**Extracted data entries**
━━━━━━━━━━

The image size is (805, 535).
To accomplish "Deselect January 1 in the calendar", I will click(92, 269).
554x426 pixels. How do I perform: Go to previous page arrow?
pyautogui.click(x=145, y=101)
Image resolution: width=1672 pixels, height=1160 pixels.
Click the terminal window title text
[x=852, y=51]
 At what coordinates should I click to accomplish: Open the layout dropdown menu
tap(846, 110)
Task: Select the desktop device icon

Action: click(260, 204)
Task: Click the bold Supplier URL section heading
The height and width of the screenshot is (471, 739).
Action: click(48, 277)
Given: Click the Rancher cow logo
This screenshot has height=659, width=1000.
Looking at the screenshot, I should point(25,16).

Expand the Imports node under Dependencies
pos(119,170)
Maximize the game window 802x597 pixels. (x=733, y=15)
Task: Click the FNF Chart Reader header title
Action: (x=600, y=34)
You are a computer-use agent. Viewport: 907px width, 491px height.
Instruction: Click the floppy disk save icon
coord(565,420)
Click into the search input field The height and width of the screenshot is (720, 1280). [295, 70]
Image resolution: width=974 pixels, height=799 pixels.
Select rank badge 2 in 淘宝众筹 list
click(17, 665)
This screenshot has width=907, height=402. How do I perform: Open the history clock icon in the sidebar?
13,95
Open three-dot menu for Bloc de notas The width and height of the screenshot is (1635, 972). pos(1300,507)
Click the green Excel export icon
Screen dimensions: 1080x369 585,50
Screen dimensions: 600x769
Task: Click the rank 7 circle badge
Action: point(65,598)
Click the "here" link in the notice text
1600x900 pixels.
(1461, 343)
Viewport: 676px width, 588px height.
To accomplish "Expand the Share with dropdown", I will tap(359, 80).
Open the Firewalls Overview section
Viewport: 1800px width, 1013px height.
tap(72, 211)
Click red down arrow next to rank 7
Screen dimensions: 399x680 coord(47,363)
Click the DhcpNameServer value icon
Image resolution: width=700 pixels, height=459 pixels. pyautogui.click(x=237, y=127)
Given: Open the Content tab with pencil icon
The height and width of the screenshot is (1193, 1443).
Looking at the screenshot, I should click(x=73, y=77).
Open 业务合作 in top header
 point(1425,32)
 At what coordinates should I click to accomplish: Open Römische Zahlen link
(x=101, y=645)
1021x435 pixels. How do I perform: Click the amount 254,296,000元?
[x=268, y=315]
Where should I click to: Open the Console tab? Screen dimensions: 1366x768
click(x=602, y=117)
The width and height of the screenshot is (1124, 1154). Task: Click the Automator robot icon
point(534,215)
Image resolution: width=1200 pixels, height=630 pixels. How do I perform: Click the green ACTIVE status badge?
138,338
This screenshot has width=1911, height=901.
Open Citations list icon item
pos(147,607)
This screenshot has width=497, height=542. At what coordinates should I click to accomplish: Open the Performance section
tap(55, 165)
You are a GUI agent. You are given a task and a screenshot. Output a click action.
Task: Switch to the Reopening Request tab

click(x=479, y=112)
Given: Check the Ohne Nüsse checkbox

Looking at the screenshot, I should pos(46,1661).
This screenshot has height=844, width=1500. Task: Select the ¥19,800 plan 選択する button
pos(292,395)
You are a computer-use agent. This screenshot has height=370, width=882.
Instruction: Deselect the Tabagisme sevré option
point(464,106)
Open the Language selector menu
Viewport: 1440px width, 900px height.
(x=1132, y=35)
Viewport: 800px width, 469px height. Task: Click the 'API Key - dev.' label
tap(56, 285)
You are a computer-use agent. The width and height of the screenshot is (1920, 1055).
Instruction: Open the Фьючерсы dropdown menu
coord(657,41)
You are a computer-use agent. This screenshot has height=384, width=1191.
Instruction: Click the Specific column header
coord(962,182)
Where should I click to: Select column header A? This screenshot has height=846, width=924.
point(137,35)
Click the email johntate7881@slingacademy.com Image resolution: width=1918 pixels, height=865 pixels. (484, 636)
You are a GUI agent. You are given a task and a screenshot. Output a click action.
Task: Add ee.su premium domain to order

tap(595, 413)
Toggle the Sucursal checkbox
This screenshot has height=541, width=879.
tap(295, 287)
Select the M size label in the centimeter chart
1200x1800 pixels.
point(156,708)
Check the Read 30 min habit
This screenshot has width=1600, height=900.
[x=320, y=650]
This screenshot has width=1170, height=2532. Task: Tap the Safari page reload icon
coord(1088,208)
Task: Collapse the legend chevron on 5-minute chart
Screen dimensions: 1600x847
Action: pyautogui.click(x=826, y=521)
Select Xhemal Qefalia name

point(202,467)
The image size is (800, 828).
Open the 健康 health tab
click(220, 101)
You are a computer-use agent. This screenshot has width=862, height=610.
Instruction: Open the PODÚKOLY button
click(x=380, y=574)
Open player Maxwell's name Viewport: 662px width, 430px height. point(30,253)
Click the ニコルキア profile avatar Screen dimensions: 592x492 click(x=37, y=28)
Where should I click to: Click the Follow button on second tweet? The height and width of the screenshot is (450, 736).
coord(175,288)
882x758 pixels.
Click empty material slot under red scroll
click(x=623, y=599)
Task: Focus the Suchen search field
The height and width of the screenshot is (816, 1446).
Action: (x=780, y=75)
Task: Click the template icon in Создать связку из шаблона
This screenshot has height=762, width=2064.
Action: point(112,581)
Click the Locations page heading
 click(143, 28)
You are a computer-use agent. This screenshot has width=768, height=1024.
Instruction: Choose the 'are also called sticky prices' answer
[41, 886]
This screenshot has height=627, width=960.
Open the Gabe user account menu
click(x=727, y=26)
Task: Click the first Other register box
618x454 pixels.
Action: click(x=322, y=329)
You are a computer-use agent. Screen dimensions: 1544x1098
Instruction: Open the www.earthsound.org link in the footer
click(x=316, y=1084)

━━━━━━━━━━

Restate word for word the entries above, starting at the line with "Instruction: Open the PODÚKOLY button" and ending at the line with "Task: Focus the Suchen search field", inclusive, and no others.

**TASK ANSWER**
Instruction: Open the PODÚKOLY button
click(x=380, y=574)
Open player Maxwell's name Viewport: 662px width, 430px height. point(30,253)
Click the ニコルキア profile avatar Screen dimensions: 592x492 click(x=37, y=28)
Where should I click to: Click the Follow button on second tweet? The height and width of the screenshot is (450, 736).
coord(175,288)
882x758 pixels.
Click empty material slot under red scroll
click(x=623, y=599)
Task: Focus the Suchen search field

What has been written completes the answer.